The Forward Pass
You now have every piece: layers arranged input to output, neurons that each compute a weighted sum plus a bias and reshape it through an activation function, and connections carrying values from one layer to the next. This phase puts all of it in motion — following one single prediction as it travels through the whole structure, start to finish.
What "forward pass" means
The forward pass is the name for this entire journey: feeding one set of input values into the input layer, and following the computation, layer by layer, until a final value emerges from the output layer. It's called "forward" because data only ever moves in one direction through it — from input toward output, never backward — during this particular operation. (Tuning the weights, covered elsewhere, does involve information flowing backward through the network — which is exactly why that direction gets its own name and its own guide, rather than being folded into this one.)
Walking through one pass, layer by layer
Say you have a small network: 3 input values, one hidden layer with 4 neurons, and 1 output neuron — structurally the same shape from Phase 1's diagram. Here's what actually happens to a single set of inputs:
Step 1: The 3 input values enter the input layer unchanged.
(e.g. square footage, bedroom count, distance to downtown)
Step 2: Each of the 4 hidden neurons receives all 3 input values.
Each hidden neuron independently computes:
its own weighted sum of the 3 inputs, using its own weights
+ its own bias
-> passed through its activation function
Result: 4 output numbers, one per hidden neuron.
Step 3: The single output neuron receives all 4 hidden-layer outputs.
It computes:
its own weighted sum of those 4 values, using its own weights
+ its own bias
-> passed through its activation function (or none, for some outputs)
Result: 1 final number — the network's prediction.
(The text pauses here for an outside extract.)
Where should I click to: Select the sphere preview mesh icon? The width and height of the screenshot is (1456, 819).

What just happened: the same two-step recipe from Phase 2 — weighted sum plus bias, then activation function — ran once per neuron, and it ran in a strict order: every neuron in the hidden layer had to finish before the output neuron could start, because the output neuron's inputs are the hidden layer's outputs. Nothing skips ahead. Each layer fully finishes its computation before the next layer can begin, which is exactly what makes this a well-defined, one-directional flow rather than a tangle.
sequenceDiagram
participant Input as Input Layer
participant Hidden as Hidden Layer
participant Output as Output Layer
Input->>Hidden: 3 raw values
Hidden->>Hidden: Each neuron: weighted sum + bias -> activation
Hidden->>Output: 4 computed values
Output->>Output: Weighted sum + bias -> activation
Output-->>Input: 1 final prediction
What this diagram means: the whole forward pass is a strict relay — each layer waits for the complete output of the layer before it, transforms it, and hands off a new set of values to the next layer. By the time the process reaches the arrow back to the start, that's purely showing "this is the answer that came out," not data actually flowing backward.
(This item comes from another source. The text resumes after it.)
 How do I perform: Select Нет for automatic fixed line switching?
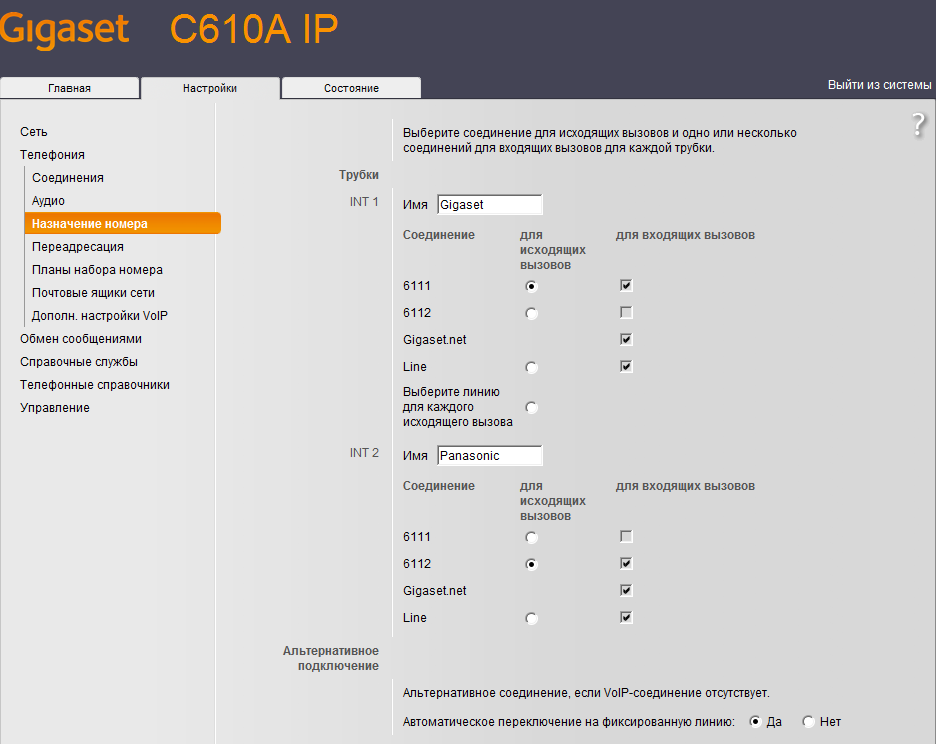(807, 721)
Why this is called "inference"
When a trained network is used to make a prediction on new data — a photo it's never seen, a house it's never priced — running the forward pass on that input is called inference. It's worth being precise about what is and isn't happening during inference: the weights and biases throughout the network are already fixed numbers at this point, set once beforehand. A forward pass, including every inference request your app ever makes to a trained model, does not change a single weight. It's purely a read-and-compute operation: take the fixed weights, take the new input, run the relay described above, get an answer.
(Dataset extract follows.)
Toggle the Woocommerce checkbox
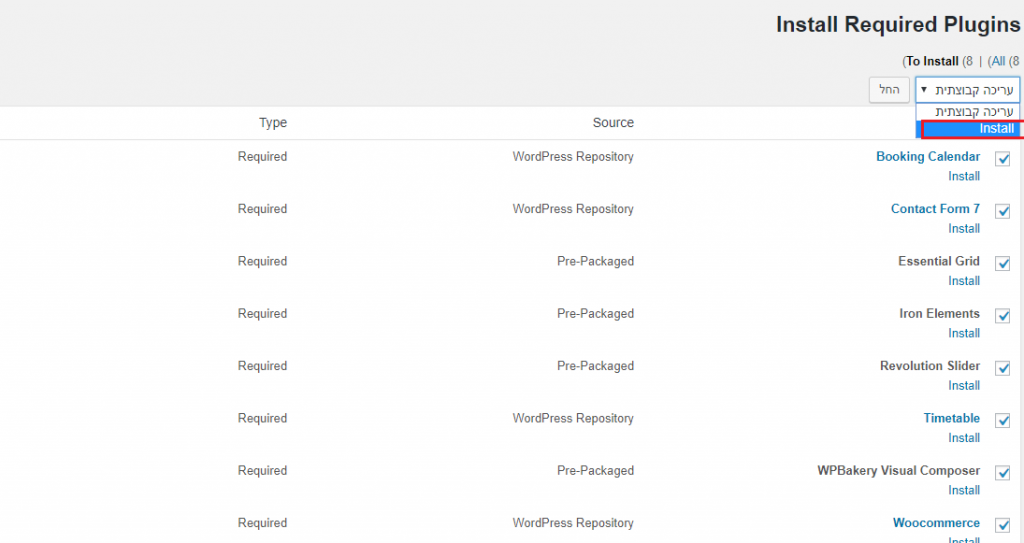The width and height of the screenshot is (1024, 543). tap(1002, 525)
A forward pass never changes the network. It's the network, exactly as it currently is, computing one answer for one input.
This is also why the same input, run twice through the same trained network, always produces the exact same output — there's no randomness or memory involved in the structure itself (some networks deliberately introduce randomness during training as a technique, but the raw forward-pass mechanism described here is a fixed, repeatable computation).
Where the weights actually come from
Everything in this guide assumed the weights and biases already had sensible values — Phase 2 talked about what a weight does, never about how it ends up being 0.73 instead of some other number. That's a deliberate boundary. How a network starts with random, useless weights and gradually adjusts them until the forward pass described above actually produces good predictions is a genuinely separate topic, involving comparing the network's output to the right answer and pushing the weights in a direction that reduces the error. If you want that half of the picture, that's exactly what how a model learns covers — how the weights actually get set is a separate topic from the structure that carries them.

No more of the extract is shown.